Four Signs You Need to Clean Up Your Finances
It’s easy to see when your house needs cleaning: clothes are on the floor; dirty dishes are stacked in the sink. But it may be a little harder to know when to “tidy up” your finances. Here are a few signs:
- You’re living paycheck to paycheck.If you barely make ends meet at the end of the month, it’s time to buy some wiggle room for unexpected events. Start by cutting back on at least one major expense and putting that money into an emergency fund. The goal of an emergency fund is to be able to cover a three-month period of unemployment – at a minimum. Consider downsizing to a smaller home or apartment, going from a two-car household to one, or commuting by bus or bike. Getting a side gig is another way to boost your emergency funding.
- You’re not saving for retirement. According to Northwestern Mutual’s 2018 study, 21% of Americans haven’t saved for retirement. If you’re one of those people, it’s time to start.
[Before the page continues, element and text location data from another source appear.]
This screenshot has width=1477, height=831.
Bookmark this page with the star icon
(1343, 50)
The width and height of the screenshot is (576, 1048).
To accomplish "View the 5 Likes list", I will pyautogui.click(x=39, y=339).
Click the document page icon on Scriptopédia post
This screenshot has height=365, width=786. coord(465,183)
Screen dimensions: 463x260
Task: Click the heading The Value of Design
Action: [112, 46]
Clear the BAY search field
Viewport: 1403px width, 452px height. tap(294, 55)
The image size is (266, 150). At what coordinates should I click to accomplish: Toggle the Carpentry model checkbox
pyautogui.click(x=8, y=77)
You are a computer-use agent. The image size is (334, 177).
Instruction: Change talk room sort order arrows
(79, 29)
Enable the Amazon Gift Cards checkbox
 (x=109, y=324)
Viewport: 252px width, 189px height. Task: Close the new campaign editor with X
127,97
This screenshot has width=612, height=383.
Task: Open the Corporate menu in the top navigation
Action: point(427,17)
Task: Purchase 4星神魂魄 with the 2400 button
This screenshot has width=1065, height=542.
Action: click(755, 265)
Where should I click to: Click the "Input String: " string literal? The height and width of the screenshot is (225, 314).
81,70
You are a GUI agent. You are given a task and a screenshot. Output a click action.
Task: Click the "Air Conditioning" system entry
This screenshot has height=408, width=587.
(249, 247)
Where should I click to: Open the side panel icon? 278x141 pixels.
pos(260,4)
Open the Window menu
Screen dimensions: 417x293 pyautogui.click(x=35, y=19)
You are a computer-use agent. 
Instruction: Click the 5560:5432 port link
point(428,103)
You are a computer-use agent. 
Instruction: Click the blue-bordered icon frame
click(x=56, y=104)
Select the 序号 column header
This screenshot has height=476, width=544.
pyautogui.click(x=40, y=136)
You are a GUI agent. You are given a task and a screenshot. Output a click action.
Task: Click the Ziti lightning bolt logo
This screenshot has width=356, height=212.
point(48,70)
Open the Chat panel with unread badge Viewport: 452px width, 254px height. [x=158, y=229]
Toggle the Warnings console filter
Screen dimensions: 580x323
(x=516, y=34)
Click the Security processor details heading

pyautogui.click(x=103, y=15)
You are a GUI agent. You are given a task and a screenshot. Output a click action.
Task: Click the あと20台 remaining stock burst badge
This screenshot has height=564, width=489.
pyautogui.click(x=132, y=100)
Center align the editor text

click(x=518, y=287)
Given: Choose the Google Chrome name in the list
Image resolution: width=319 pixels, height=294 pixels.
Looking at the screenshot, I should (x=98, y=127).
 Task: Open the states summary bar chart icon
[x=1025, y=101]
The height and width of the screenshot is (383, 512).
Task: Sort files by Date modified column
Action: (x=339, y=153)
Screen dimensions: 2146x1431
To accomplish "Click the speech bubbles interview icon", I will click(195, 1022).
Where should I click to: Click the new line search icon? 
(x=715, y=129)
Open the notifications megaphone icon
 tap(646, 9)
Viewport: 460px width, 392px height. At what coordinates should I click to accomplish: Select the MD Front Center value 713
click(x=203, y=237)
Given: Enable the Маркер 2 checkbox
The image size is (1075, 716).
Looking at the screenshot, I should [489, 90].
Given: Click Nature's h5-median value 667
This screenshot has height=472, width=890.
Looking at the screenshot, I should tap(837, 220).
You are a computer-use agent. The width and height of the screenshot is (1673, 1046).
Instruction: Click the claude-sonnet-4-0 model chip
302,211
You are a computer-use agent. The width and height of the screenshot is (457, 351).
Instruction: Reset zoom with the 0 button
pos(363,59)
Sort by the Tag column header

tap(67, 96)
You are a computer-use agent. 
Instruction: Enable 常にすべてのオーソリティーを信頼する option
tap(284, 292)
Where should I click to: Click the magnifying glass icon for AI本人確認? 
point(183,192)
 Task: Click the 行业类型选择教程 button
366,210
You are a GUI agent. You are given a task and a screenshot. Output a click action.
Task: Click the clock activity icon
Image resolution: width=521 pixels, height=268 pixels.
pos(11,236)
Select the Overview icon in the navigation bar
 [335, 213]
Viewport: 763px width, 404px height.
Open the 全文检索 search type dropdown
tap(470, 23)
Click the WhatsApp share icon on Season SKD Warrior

Your goal should be to save 15% or more of your monthly income for your retirement. If you’re not used to saving, going from 0 to 15% might be hard. So, start small and simply set aside $50 each month. Increase that amount when you get a raise or get a better handle on your expenses.
- You’re carrying credit card debt. There’s good debt—mortgages for homes and loans for education—but there’s also bad debt. Credit card debt is the worst kind of debt you can have, and the longer you carry it, the more money you end up losing in interest. If you’re up to your chin in credit card debt, maybe it’s time to create a budget and move to a cash-only system until your debt is under control.
- You don’t have a budget in place. Do you follow a budget? Many Americans don’t, even though it’s probably the most effective way to manage money. Without a budget in place, you’ll have a hard time seeing where your money is going, where you’re overspending, and where you can make changes.
If any of these signs apply to you, it’s time to clean up and learn how to manage your money. You’ll be thankful in the long run.